A = CUDA.ones(4,4,4)
B = CUDA.zeros(4,4,4)
cumsum!(B, A; dims=1)
cumsum!(B, A; dims=2)
cumsum!(B, A; dims=3)
md"""
For benchmarking activities, we will allocate again large arrays, matching closely the number of grid points of the array size found best in the introduction notebook (you can modify the value if it is not right for you):
"""
nx = ny = nz = 512
A = CUDA.rand(Float64, nx, ny, nz);
B = CUDA.zeros(Float64, nx, ny, nz);
md"""
Moreover, we preallocate also an array to store reference results obtained from `CUDA.cumsum!` for verification.
"""
B_ref = CUDA.zeros(Float64, nx, ny, nz);
md"""
Now, we are set up to get started.
If we only consider main memory access, then the `cumsum!` will ideally need to read one array (`A`) and write one array (`B`). No other main memory access should be required. Let us therefore create an ad hoc adaption of the effective memory throughput metric for iterative PDE solvers (presented in the second notebook) to this problem. We will call the metric `T_eff_cs` and compute it as follows:
`T_eff_cs = 2*1/1e9*nx*ny*nz*sizeof(Float64)/t_it`
The upper bound of `T_eff_cs` is given by the maximum throughput achievable when copying exactly one aray to another. For this specific case, you might have measured in our benchmarks in the introduction notebook a slightly less good performance (measured 550 GB/s with the Tesla P100 GPU) then what we established as `T_peak`. Thus, we will consider here this measured value to be the upper bound of `T_eff_cs`.
We will now adapt the corresponding 2-D memory copy kernel in the most straightforward way to work for 3-D arrays.

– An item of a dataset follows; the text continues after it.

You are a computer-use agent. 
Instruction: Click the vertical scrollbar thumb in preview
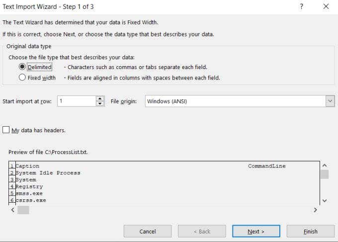(324, 174)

Then, we will modify this memory copy code in little steps until we have a well performing `cumsum!` GPU function.
Here is the adapted memory copy kernel from the introduction notebook and the `T_tot` we achieve with it (for the first two dimensions, we use again the thread/block configuration that we found best in the introduction notebook and we use one thread in the third dimension; you can modify the values if it is not right for you):
"""
#nb # > 💡 note: The usage of the variables `A` and `B` is reversed in comparison with the previous notebooks in order to match the documentation of cumsum!.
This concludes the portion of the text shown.